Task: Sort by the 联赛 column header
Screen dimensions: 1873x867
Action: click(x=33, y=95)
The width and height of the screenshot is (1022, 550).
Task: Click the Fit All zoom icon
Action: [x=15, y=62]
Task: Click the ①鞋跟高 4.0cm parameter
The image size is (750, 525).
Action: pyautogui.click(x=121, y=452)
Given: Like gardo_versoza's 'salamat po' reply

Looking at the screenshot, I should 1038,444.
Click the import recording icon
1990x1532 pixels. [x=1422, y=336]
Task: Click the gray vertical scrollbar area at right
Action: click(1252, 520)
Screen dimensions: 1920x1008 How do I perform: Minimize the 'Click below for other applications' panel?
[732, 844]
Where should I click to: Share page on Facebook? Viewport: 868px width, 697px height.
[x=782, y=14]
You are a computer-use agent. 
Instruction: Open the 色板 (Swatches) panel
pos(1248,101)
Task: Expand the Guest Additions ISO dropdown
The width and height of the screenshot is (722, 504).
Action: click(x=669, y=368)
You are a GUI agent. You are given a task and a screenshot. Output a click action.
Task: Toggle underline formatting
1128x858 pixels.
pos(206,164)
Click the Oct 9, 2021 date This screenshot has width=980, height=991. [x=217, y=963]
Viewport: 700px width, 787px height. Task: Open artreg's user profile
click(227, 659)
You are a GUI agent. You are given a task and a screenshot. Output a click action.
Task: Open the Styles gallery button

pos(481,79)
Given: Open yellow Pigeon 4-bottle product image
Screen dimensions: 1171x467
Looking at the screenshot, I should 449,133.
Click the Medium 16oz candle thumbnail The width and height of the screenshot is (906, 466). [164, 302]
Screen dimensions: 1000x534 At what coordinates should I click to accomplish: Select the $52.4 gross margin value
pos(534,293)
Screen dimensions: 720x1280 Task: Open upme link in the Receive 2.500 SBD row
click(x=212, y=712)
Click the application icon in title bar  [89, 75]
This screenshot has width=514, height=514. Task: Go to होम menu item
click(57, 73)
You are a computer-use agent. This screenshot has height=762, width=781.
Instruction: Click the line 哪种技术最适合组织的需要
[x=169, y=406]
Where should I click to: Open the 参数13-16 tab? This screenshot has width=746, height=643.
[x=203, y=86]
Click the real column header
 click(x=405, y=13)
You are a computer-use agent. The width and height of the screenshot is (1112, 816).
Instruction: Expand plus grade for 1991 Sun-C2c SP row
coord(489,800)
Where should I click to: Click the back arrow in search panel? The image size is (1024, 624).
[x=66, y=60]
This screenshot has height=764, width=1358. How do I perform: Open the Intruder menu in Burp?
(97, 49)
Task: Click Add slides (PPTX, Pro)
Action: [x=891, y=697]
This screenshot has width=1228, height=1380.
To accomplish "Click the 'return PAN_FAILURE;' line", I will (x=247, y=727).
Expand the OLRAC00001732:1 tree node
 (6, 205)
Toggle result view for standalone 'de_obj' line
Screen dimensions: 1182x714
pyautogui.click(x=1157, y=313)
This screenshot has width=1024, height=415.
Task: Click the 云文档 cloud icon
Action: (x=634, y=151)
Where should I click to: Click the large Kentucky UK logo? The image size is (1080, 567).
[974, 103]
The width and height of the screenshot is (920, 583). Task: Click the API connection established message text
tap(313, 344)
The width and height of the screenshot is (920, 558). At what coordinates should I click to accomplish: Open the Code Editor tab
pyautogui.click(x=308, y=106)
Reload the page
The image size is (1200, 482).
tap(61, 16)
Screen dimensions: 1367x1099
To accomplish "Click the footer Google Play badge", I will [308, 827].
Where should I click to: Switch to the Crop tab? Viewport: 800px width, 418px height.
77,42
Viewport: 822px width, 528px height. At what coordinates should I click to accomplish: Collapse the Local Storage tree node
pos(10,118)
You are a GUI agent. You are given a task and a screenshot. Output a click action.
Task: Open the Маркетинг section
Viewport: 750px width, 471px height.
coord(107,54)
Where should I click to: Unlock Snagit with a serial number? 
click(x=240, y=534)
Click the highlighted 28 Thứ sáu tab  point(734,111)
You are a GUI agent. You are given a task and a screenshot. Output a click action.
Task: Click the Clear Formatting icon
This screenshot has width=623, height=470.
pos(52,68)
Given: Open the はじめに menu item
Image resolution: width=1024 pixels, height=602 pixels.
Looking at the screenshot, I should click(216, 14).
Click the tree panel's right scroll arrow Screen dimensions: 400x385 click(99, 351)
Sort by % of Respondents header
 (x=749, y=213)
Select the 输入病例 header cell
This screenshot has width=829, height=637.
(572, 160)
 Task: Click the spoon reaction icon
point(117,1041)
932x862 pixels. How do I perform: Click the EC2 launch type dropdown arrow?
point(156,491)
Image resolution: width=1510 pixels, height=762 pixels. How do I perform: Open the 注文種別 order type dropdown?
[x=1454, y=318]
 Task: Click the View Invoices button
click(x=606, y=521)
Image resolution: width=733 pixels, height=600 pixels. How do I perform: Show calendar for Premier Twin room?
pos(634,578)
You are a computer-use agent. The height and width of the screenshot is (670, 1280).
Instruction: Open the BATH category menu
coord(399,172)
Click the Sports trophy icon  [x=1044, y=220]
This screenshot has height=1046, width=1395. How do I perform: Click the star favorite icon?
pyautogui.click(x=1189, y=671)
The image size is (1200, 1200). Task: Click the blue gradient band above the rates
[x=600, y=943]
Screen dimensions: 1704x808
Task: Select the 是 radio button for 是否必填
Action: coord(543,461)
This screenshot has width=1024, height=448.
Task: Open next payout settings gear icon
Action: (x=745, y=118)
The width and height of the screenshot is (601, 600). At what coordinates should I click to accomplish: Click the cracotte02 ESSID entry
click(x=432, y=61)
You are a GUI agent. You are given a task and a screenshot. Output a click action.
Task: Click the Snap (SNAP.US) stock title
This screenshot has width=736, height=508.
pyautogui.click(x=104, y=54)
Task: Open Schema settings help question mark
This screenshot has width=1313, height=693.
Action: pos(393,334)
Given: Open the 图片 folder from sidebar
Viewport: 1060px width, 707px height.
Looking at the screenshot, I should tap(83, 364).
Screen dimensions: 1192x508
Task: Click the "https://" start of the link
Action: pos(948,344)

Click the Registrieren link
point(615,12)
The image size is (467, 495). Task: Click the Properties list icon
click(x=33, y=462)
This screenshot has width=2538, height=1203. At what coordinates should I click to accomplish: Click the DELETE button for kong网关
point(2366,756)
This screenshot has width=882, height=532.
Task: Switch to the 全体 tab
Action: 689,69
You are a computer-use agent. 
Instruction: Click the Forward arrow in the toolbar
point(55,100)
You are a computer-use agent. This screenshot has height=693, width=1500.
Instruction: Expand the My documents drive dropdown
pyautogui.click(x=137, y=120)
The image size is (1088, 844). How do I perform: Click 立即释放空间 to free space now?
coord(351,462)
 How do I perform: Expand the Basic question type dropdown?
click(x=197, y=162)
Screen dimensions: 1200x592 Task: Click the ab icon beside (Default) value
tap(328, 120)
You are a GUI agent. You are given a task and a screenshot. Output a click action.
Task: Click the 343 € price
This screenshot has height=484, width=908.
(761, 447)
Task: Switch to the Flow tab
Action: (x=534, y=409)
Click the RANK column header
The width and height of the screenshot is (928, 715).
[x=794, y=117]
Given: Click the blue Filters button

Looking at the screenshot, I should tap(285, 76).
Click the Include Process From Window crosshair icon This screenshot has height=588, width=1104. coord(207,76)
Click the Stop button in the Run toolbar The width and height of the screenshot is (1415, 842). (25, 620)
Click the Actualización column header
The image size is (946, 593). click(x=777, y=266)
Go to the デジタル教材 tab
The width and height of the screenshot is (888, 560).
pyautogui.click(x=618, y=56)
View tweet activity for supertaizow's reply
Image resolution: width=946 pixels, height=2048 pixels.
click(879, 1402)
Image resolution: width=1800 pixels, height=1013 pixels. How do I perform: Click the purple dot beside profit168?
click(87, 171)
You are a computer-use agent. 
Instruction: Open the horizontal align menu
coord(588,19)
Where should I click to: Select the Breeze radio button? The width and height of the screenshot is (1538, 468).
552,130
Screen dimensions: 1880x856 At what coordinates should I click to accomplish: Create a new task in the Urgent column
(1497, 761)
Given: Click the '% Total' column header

▶ _YOUR GOAL_
Go through the data above line by line, count those that contain the string "computer", and reply with the count only.

▶ _YOUR RESPONSE_
7